Important elements of the Conventions are:

  • the UDUNITS2 packages for units' standards
  • the standard_name whose scope is to provide a common terminology for variables names. For example, every variable with the standard_name air_temperature can be defined as "Air temperature is the bulk temperature of the air, not the surface (skin) temperature." with K or equivalent units, regardless of the way the actual variable is named in the file. Standard_name is a very useful attribute but should be applied with attention. It is better to leave it out if a suitable one is not available.

There are various tools available to help you check your files against a version of the CF Conventions. We covered some in this wiki page: CF checker  

Attribute Convention for Data Discovery  

The Attribute Convention for Data Discovery covers mostly global attributes which are used to correctly describe shared and published data and to increase its discoverability in data portals. CF conventions recommends only 6 global attributes to define the file content. ACDD extends these to include all the information related to the publication of a dataset, adding attributes like: doi, keywords, creator, publisher, etc. The ACDD divides the attributes in three groups:

  • highly recommend - which can be define for any dataset (as 'title')
  • recommend - including attributes that should be define if existing (as 'id' for the DOI)
  • suggested - to further clarify the content but not critical

When publishing several files as part of the same dataset these attributes should all share the same values, as attributes like "title" should define the "title" of the dataset not of the file itself. When we publish data with NCI, which requires both CF and ACDD conventions to be applied, we generate these attributes based on a DMP compiled by the user.
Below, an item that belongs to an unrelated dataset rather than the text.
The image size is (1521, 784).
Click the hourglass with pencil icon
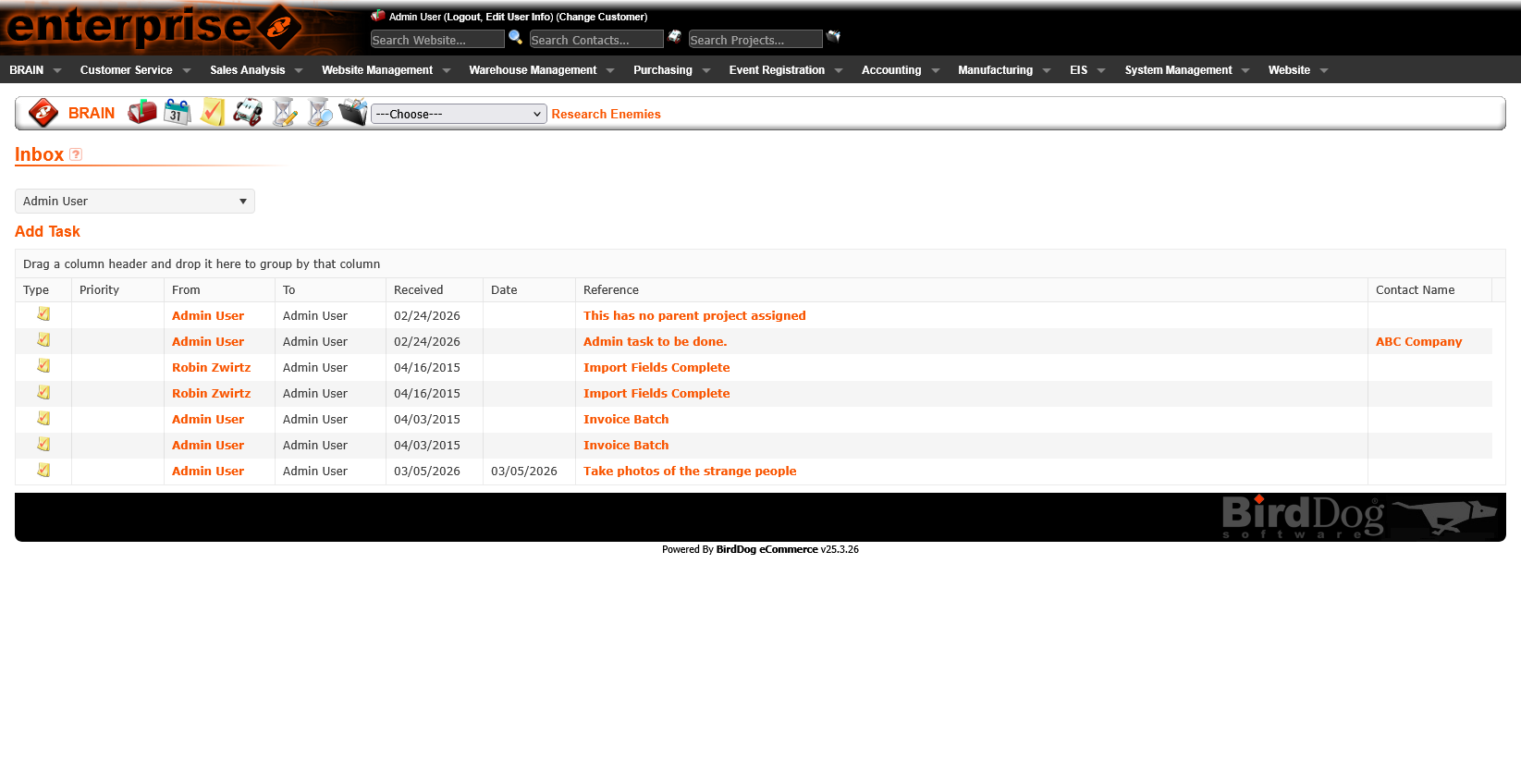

The CF checker linked above can also be used to check against the ACDD conventions.

Finally, conventions are useful only if the file creator provide the correct values. When you generate a new file from an existing one, the new file will inherit its attributes. It is up to you to make sure they are still valid. If you want to preserve some of the information from the original file, you can change the attribute name by using a suffix as "source_"  or "original_" , so as to clarify they apply to the source file not to the current version. 

Conventions specific to sub-domains

We collect here other conventions which apply to sub-domains of climate science or specific projects, if you know of more please let us know.


Land :  

ALMA data exchange convention the Assistance for Land-surface Modelling Activities group estanblished conventions for land-surface schemes and their outputs.


  • gridspec defined by GFDL in 2019 as a standard for Earth System Model grids to be included in the CF Conventions. It used for MOM5 and MOM6 grids.
  • IMOS has very specific extensions of the CF conventions for different kind of ocean observation data, which has to be used if you want to contribute data to their portal.